*WHAT YOU HAVE TO DO*.
What you hand back must match the records word for word, with no pictures.

*PROVIDED RECORDS*.
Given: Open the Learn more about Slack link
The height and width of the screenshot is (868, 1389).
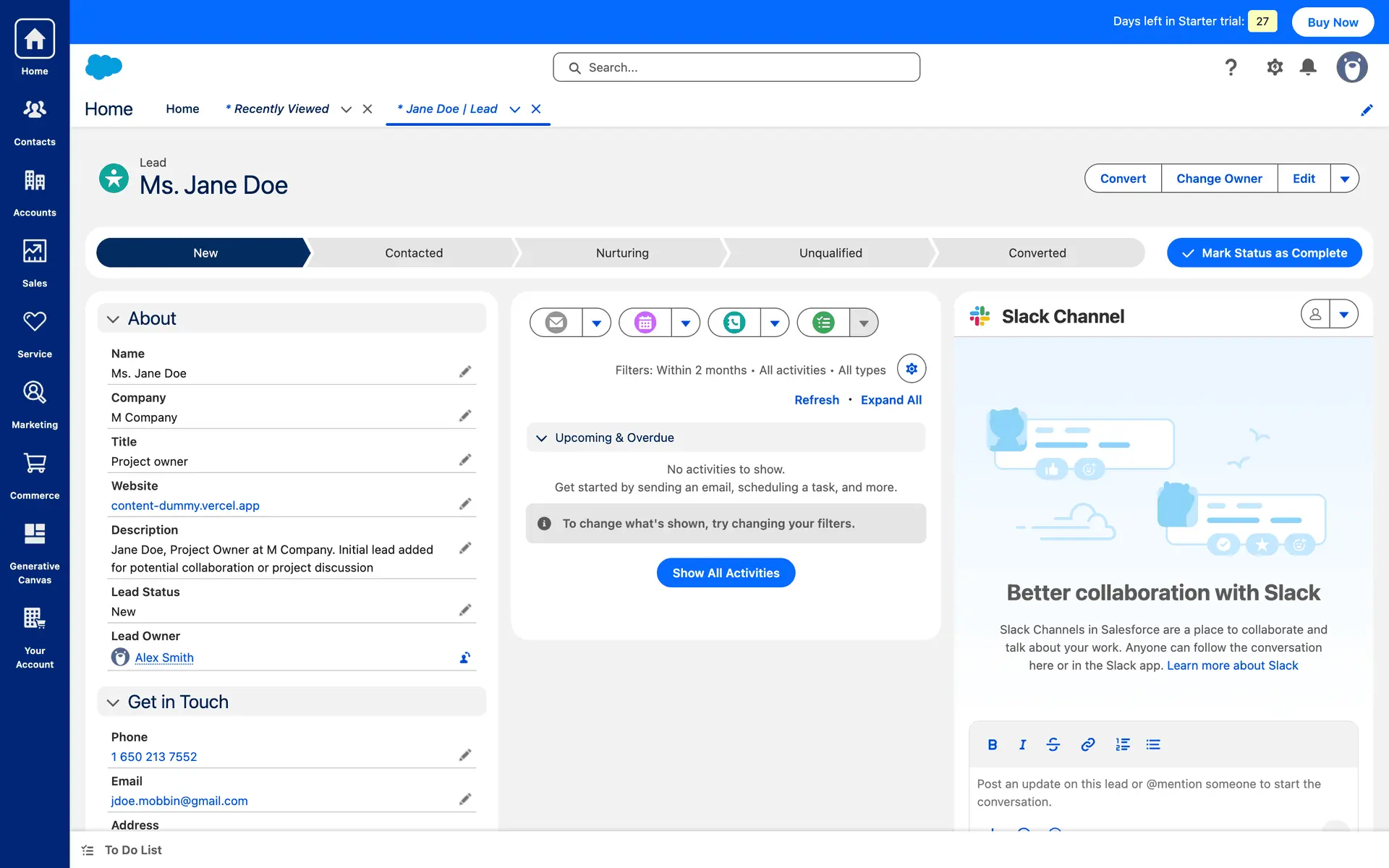Looking at the screenshot, I should click(1232, 665).
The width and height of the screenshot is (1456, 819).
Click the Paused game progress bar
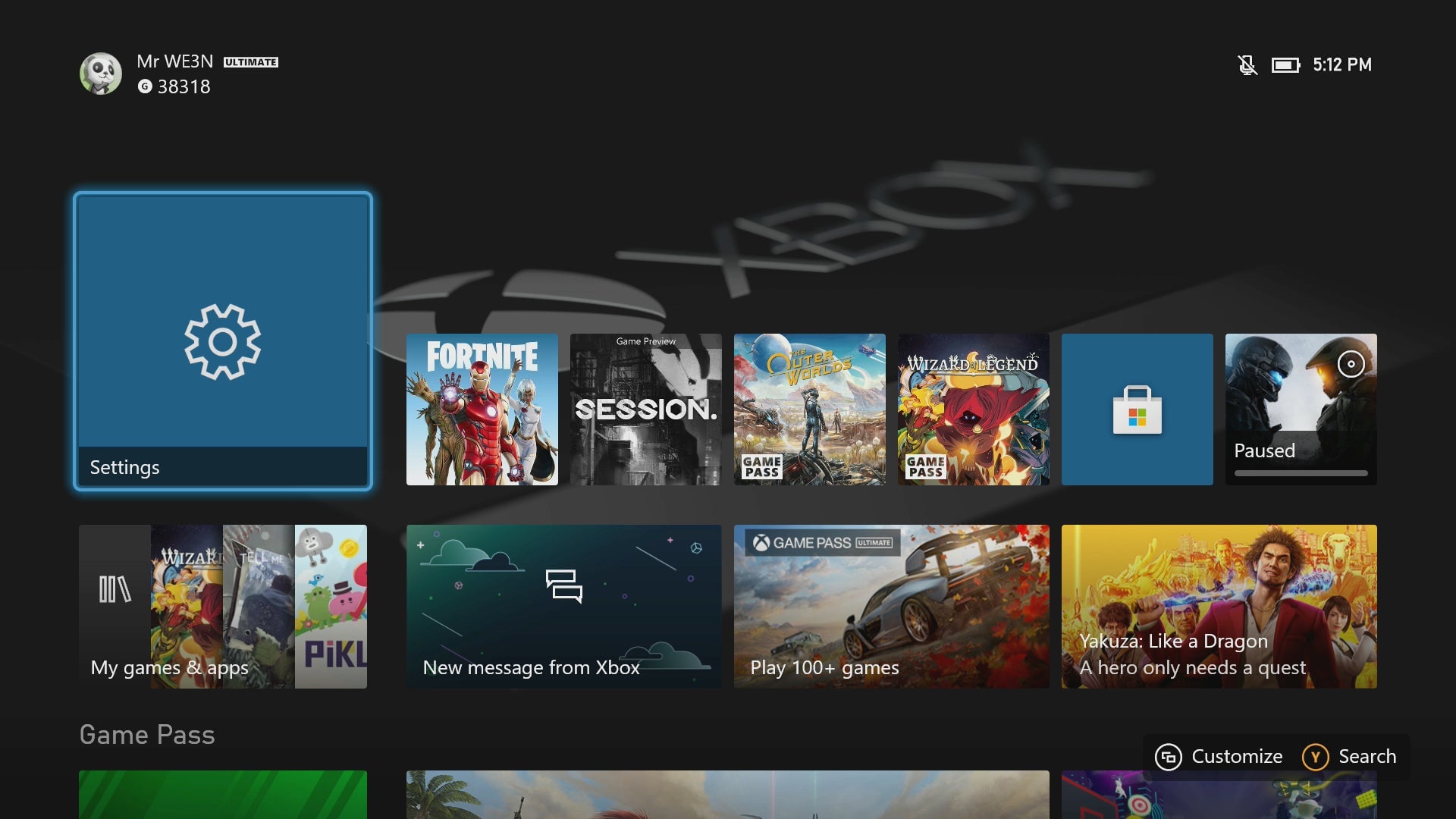point(1301,473)
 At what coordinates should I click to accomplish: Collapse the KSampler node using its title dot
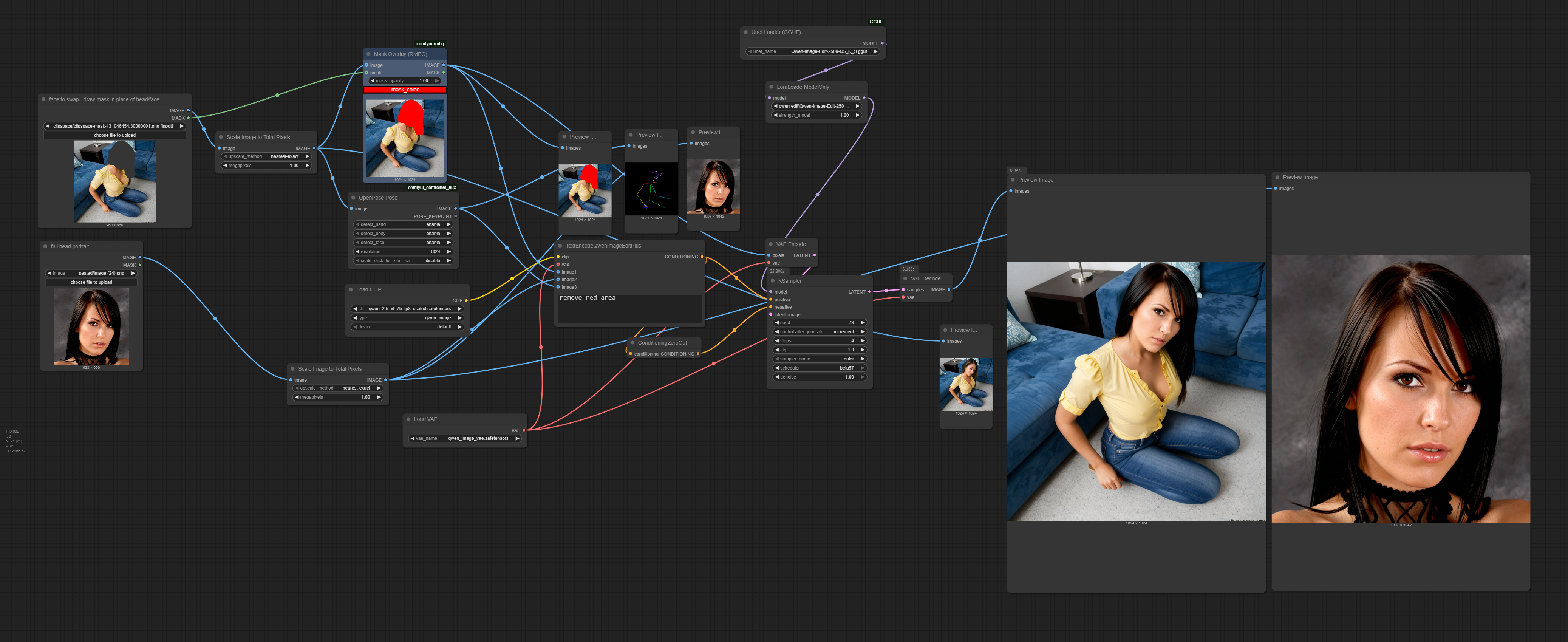click(772, 280)
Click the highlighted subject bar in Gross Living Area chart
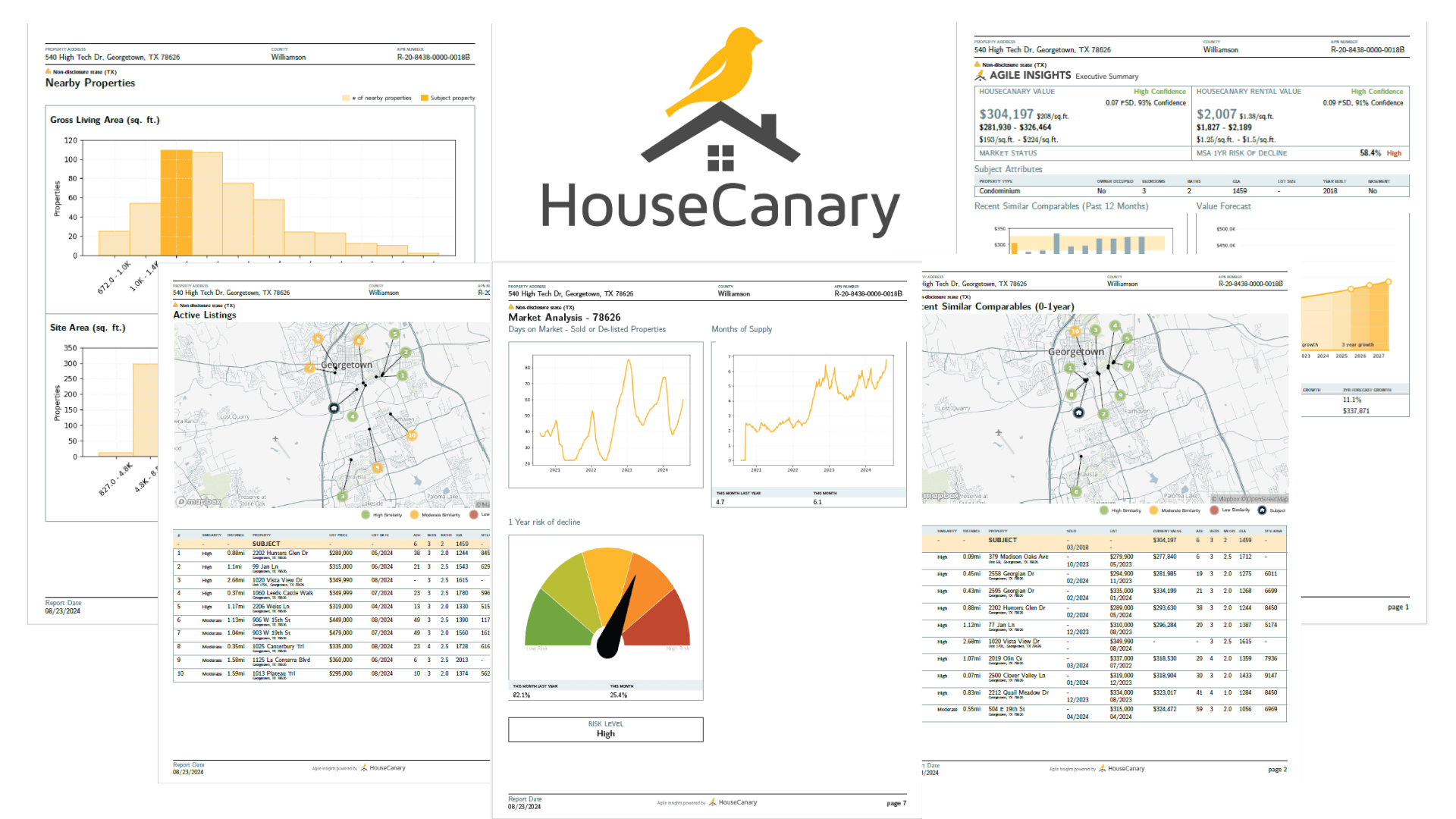Viewport: 1456px width, 819px height. pos(176,203)
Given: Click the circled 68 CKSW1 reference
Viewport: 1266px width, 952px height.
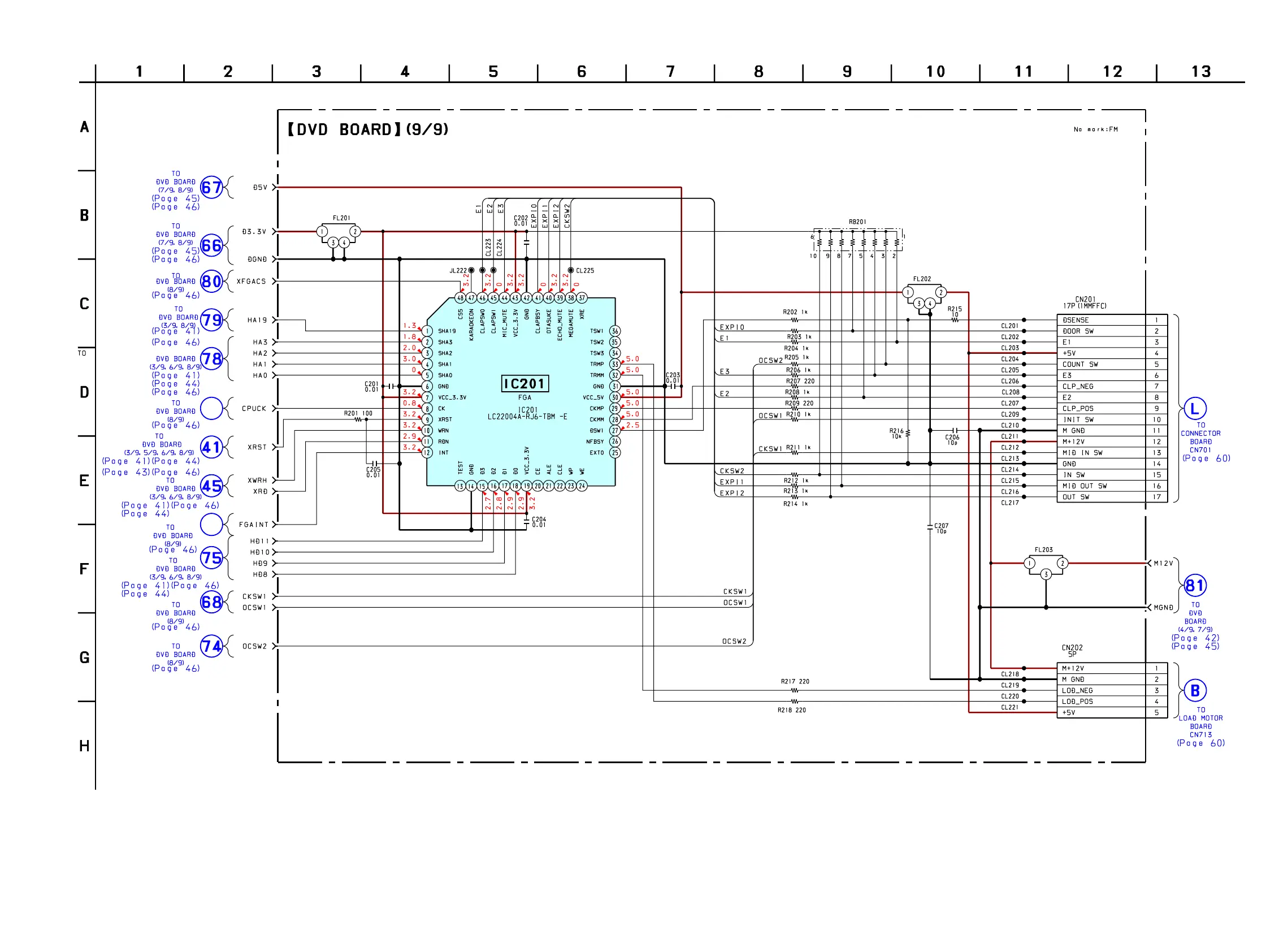Looking at the screenshot, I should (211, 602).
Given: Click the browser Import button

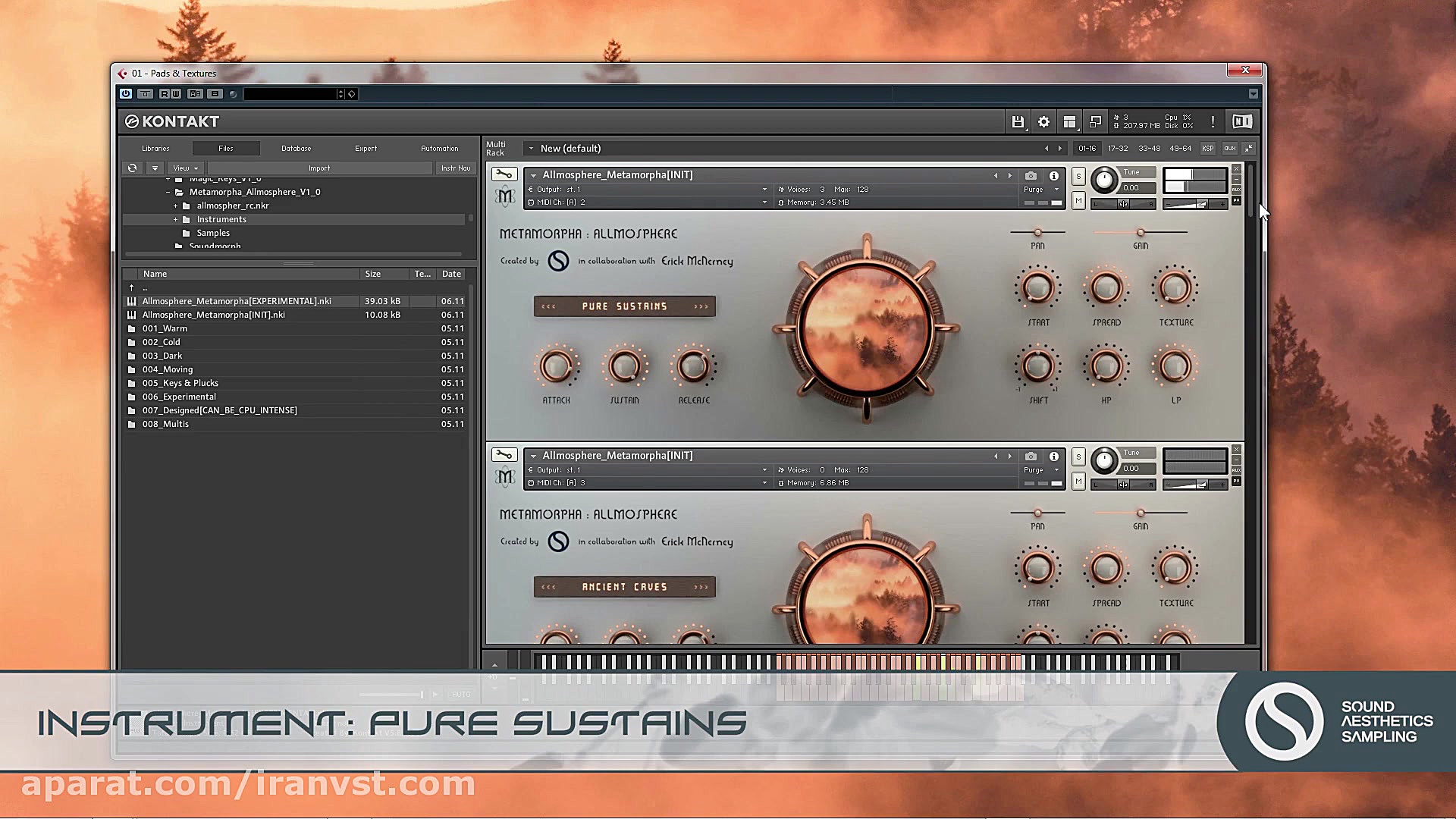Looking at the screenshot, I should click(x=319, y=168).
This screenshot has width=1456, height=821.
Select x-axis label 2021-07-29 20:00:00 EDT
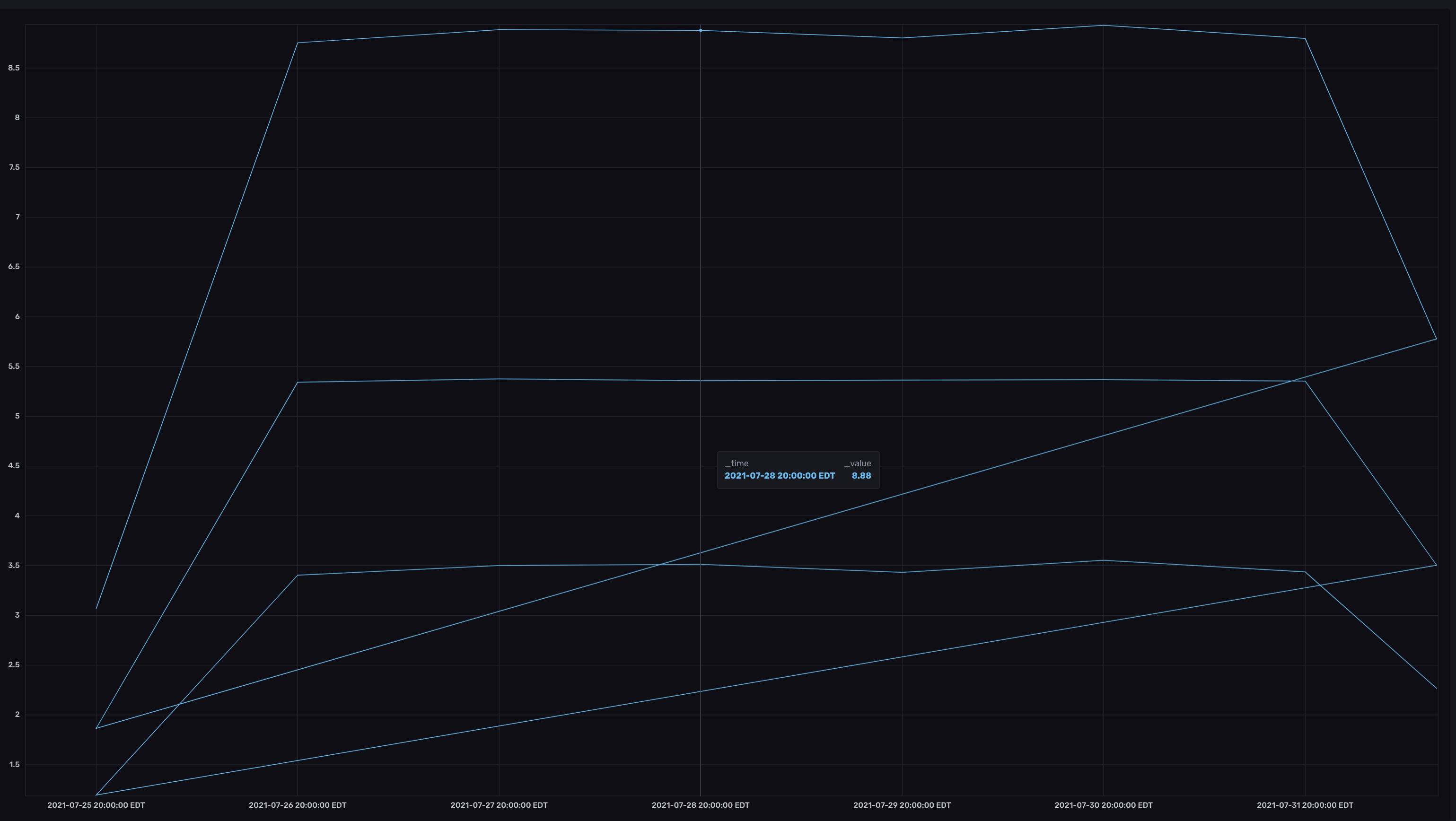(x=902, y=805)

*SOLUTION TO THE PROBLEM*.
Given: Open the Learn more about Slack link
The height and width of the screenshot is (868, 1389).
Looking at the screenshot, I should click(1232, 665).
The width and height of the screenshot is (1456, 819).
Click the Paused game progress bar
point(1301,473)
 At what coordinates should I click to accomplish: Collapse the KSampler node using its title dot
click(772, 280)
Click the highlighted subject bar in Gross Living Area chart
Viewport: 1456px width, 819px height. pos(176,203)
Given: Click the circled 68 CKSW1 reference
Viewport: 1266px width, 952px height.
Looking at the screenshot, I should (211, 602).
Given: Click the browser Import button

Looking at the screenshot, I should click(x=319, y=168).
This screenshot has width=1456, height=821.
Select x-axis label 2021-07-29 20:00:00 EDT
(x=902, y=805)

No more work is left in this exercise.